The Explosion of AI Is Creating an Inflection Point
One of two pillars of the Wikimedia movement's strategic direction is knowledge equity, which aims to address the issue of missing information from communities that have been left out by structures of power and privilege. By its nature, Wikipedia reflects biases in the wider media ecosystem. Wikipedia volunteers rely on secondary sources — news articles, books, research, and other publications — to create articles.
“Historically, there is less coverage of the experiences, stories and accomplishments of women, particularly women who are Black, Indigenous, Hispanic and people of color. Without these, there are not enough published, reliable sources for a person or topic to meet Wikipedia’s notability criteria to be included in the encyclopedia,” Alikhan explains.

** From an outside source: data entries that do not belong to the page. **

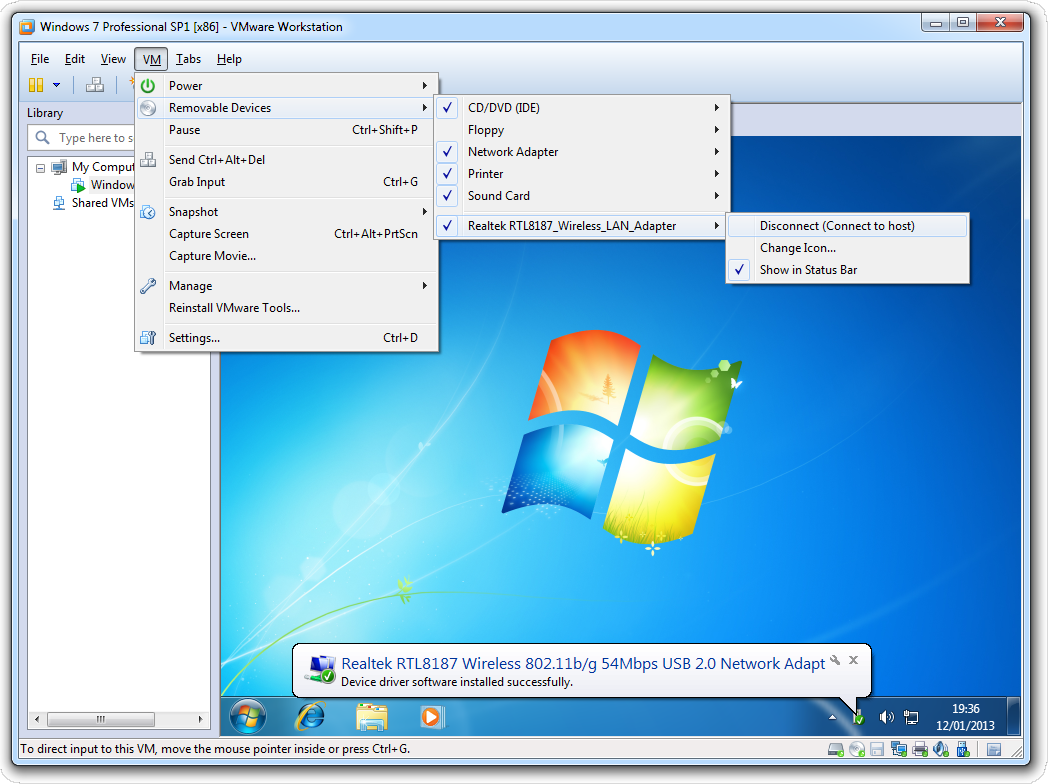Click the sound card status bar icon
1048x784 pixels.
pos(940,749)
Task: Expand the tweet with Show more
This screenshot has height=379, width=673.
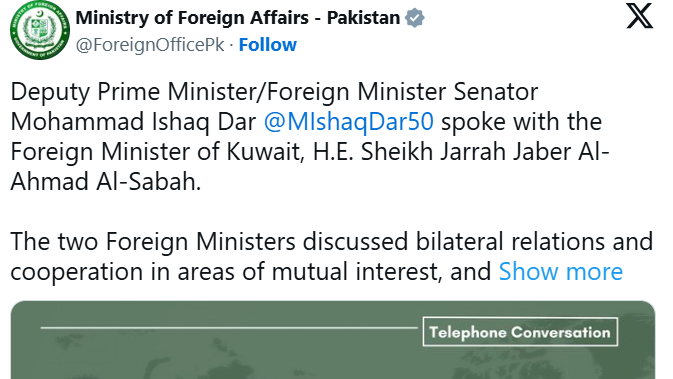Action: (x=561, y=272)
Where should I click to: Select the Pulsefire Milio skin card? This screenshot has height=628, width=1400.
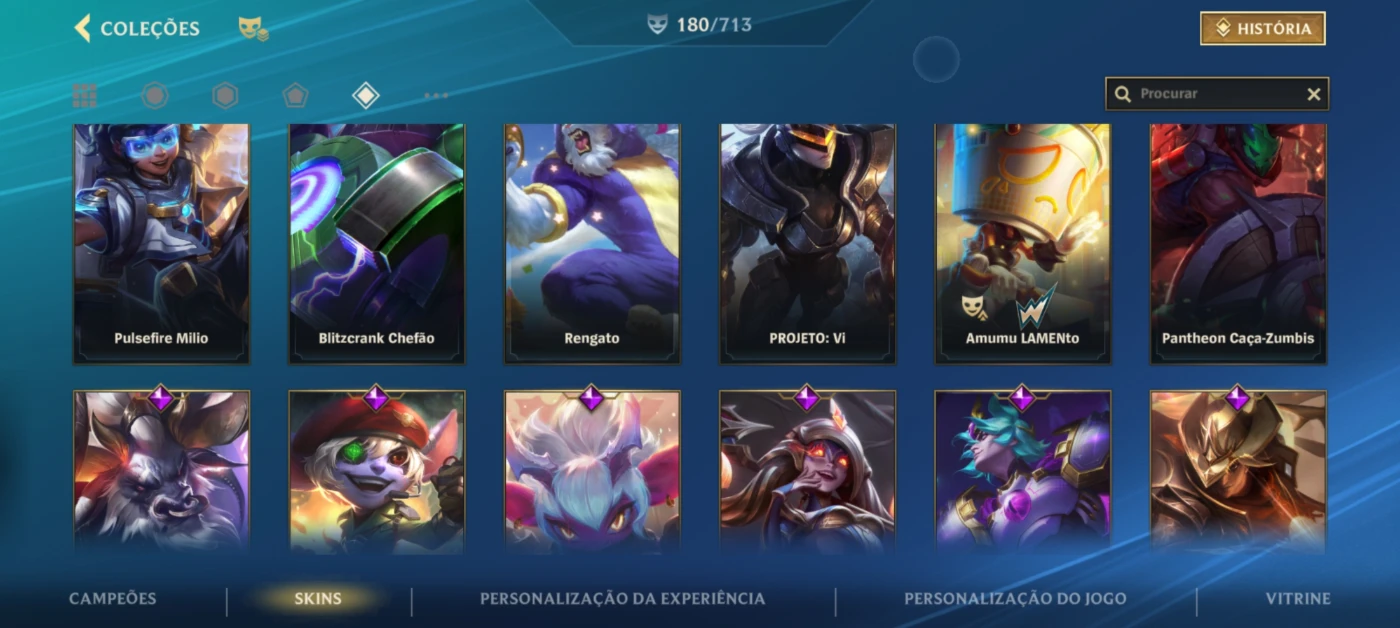coord(161,243)
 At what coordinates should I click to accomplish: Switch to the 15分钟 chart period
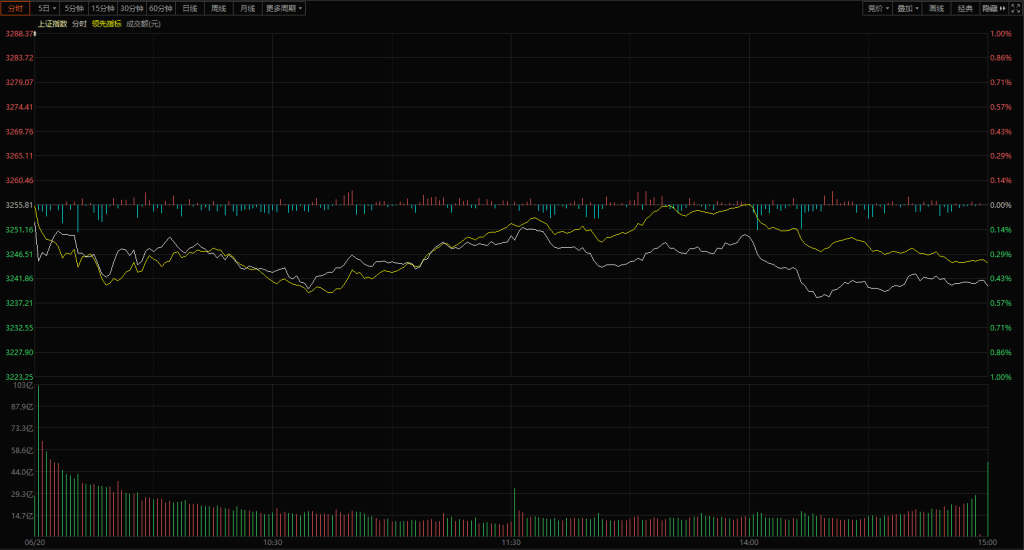pos(103,8)
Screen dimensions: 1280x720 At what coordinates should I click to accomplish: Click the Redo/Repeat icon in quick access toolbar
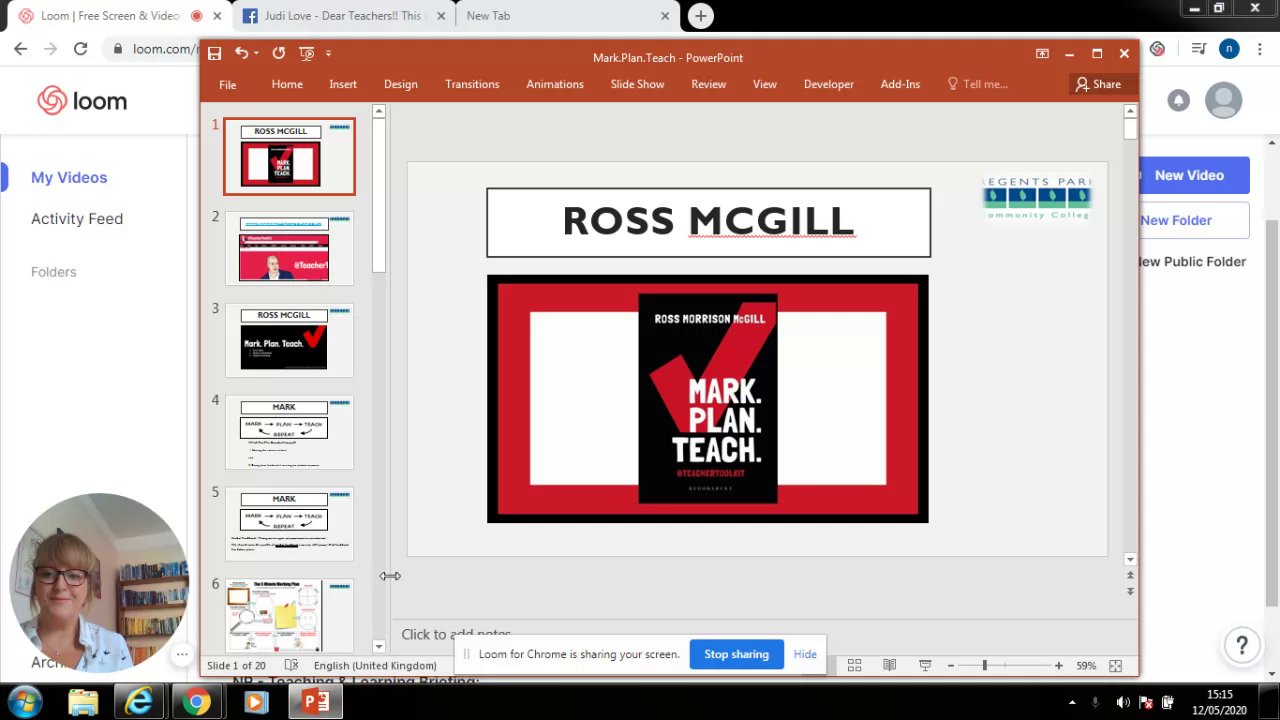coord(278,53)
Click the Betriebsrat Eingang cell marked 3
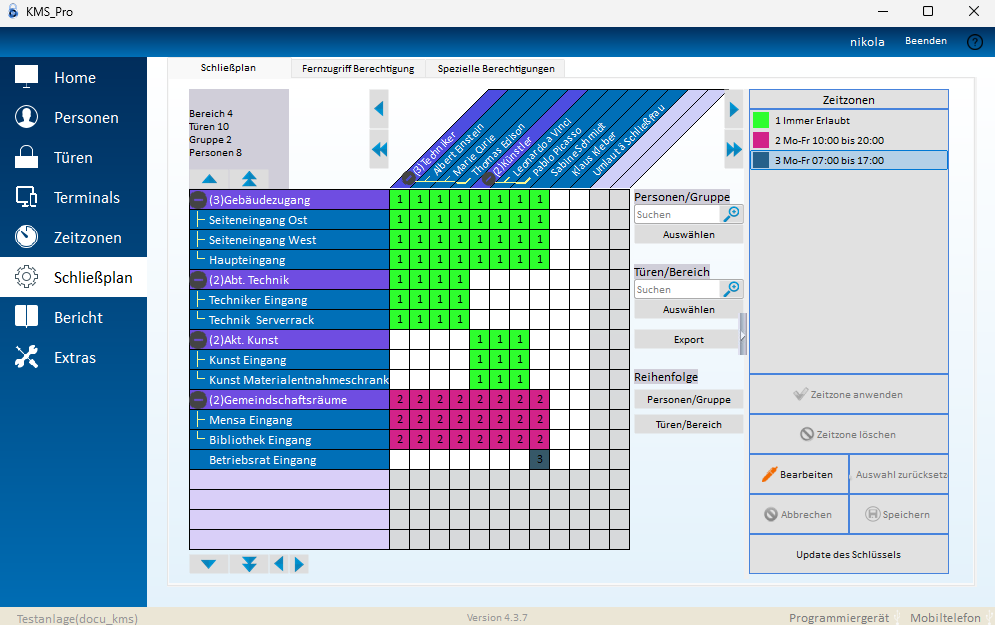Viewport: 995px width, 625px height. (x=539, y=460)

This issue is becoming even more urgent with the advancements of technology. “Many people don’t know that Wikipedia content is used by the wider media ecosystem, including voice assistants like Alexa and generative AI tools like ChatGPT to give people minute-to-minute answers,” she says. “In fact, Wikipedia content is almost always the largest source of training data for these tools.”
Becoming Part of the Solution
“Anyone can help raise awareness around writing women into history,” Alikhan notes, citing a few of the many ongoing projects run by Wikimedia volunteers and user groups who already make this a priority, including Women in Red, Art + Feminism, Celebrate Women!, Whose Knowledge?, and WikiGap. “If you are a journalist, academic, researcher, or any kind of knowledge creator, know that you have a stake in fixing these gaps by telling stories that have not been told!”